I am the admin of Feddit.dk, a Lemmy instance. Let’s hypothetically say that I and all the users of Feddit.dk decide that we like Mastodon more than Lemmy, so we want to switch to Mastodon. This seems completely impossible at the moment and I don’t see a way that Lemmy or Mastodon could support this in the future, seeing as their current IDs are already the way that they are. But it feels like a long-term social protocol such as ActivityPub ought to support an easy way to change the underlying implementation.
There’s also the problem of implementation willingness. Why would the Lemmy or Mastodon developers support a feature for migrating from their platform to another platform? It doesn’t help anyone actually using the platform.
This seems like a major use case gap in ActivityPub and I don’t see a way to fix it backwards-compatibly. To me, it seems that Feddit.dk is stuck with Lemmy forever whether I like it or not.
Developers can start offering portable accounts and motivate users to migrate. This process will take many years, but it is something that can be done. Portability is a feature that is desired by many, especially power users and those with large followings, so either it will be implemented, or ActivityPub will be abandoned in favor of ATProto or Nostr because these protocols already have it.
As long as they support HTTP redirects and the abstract concept of a storage service or personal data repository, then it should be fine. Note that we are not there yet. But we could be there in a few years, probably.

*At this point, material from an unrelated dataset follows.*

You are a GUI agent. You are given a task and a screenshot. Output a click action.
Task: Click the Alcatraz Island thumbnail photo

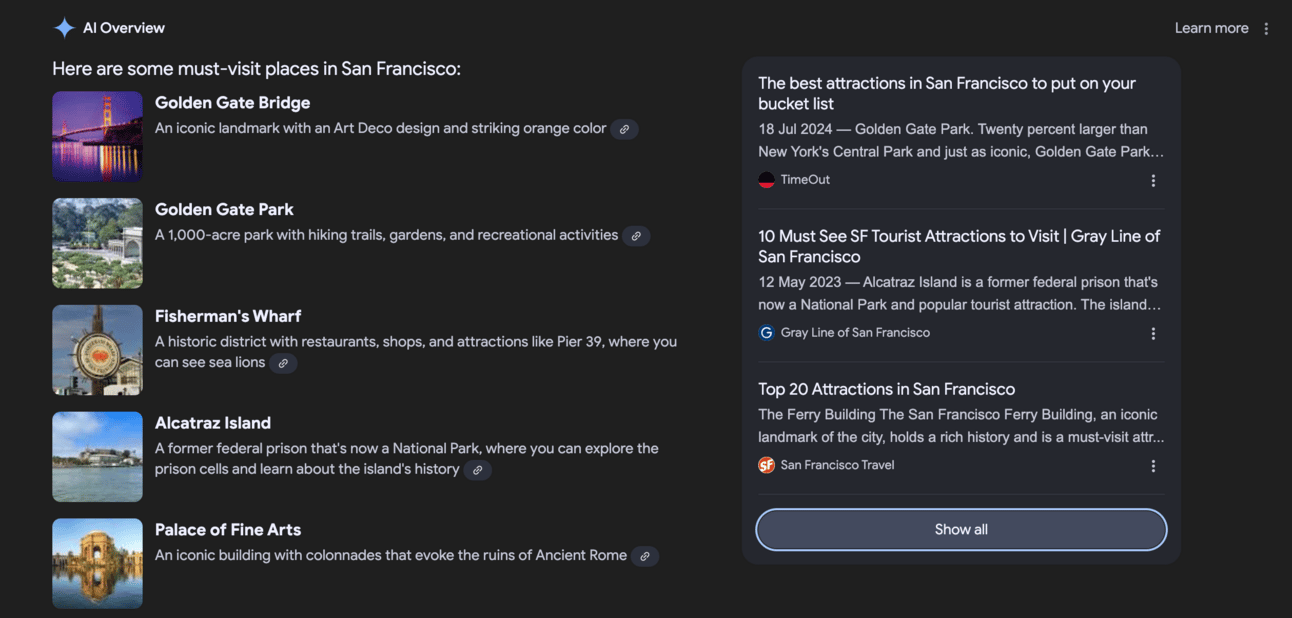pyautogui.click(x=97, y=456)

It’s not really a problem in ActivityPub, it’s a problem with web architecture in general. You need a layer of indirection to solve it. If you want to stick to web architecture, then that’d be either with PURLs or with DID parameters service + relativeRef through an HTTP redirect or gateway. To remote implementations, it would look just like any other HTTPS URI. That’s probably the most “backwards compatible” way to do it – make the actor into a DID and have it be served by an HTTP server capable of redirecting according to the appropriate query parameters mapping to DID parameters. There is also the more breaking change, which is to migrate to a scheme other than https: and force everyone else to come along for the ride.
I’m not sure what you’re proposing here - migrate where? This topic is about changing the underlying server implementation on the same domain. There is no migration from one domain to another. This has nothing to do with nomadic identities or portable objects - actually all the objects should stay in the same domain, just the underlying implementation should change. Again, I see no migration path for already-established IDs.

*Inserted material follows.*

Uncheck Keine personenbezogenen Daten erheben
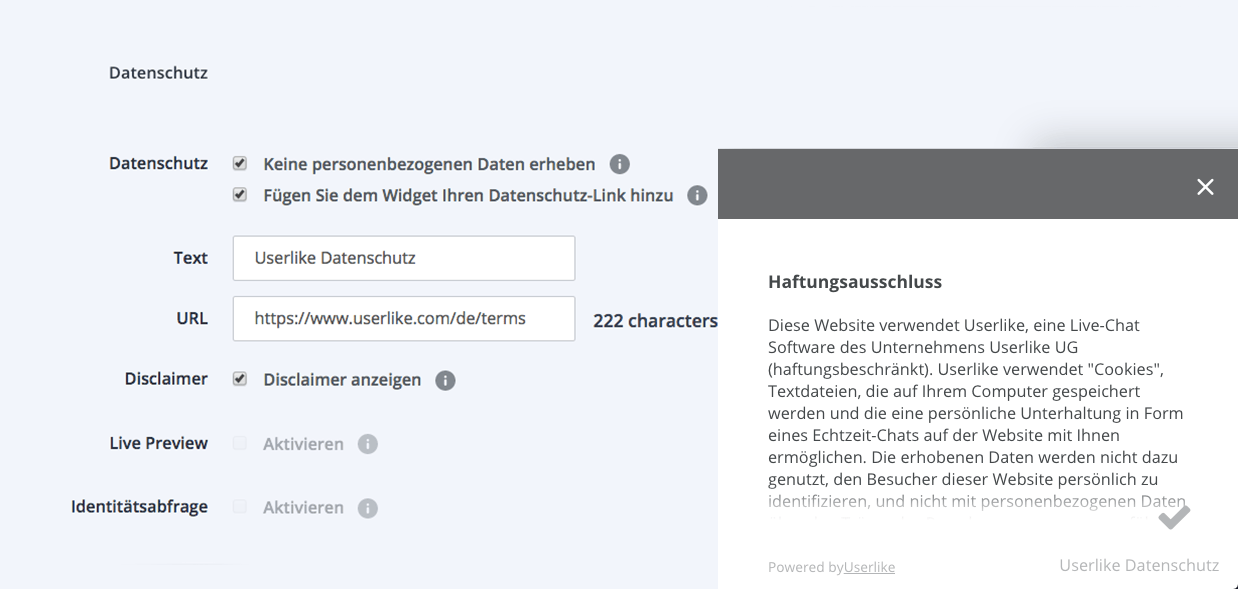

Ideally, I should just be able to shut down my current implementation, migrate the database over to the new implementation (and that part will probably not be trivial but let’s say it can be done) and then start the new implementation and other instances will be none the wiser and will just have noticed a little bit of downtime from my domain, but nothing else.
But this doesn’t help already-set IDs right? Like my user on Feddit.dk has the ID https://feddit.dk/u/SorteKanin. I don’t see a way to change that, ever. The whole point of an ID is after all that it identifies someone and that it doesn’t change.
I don’t think so. If ActivityPub didn’t use implementation-defined URLs as IDs, then it would be much easier to switch implementation.
For example, imagine that all activities, actors and objects and such all get a UUID as their ID instead (or maybe a UUID + a domain, either way). To fetch an actor/object/activity you simply fetch https://domain.example/.well-known/ap/{uuid}. Then I can easily switch implementations because all implementations would use this ID scheme because it is set by the protocol, not by the implementation. I wouldn’t need to use any redirects because the URLs for all implementations would be the same.
But again, this isn’t baked into the standard so the implementation I am moving from and to doesn’t support this. Are there any implementations that do it this way?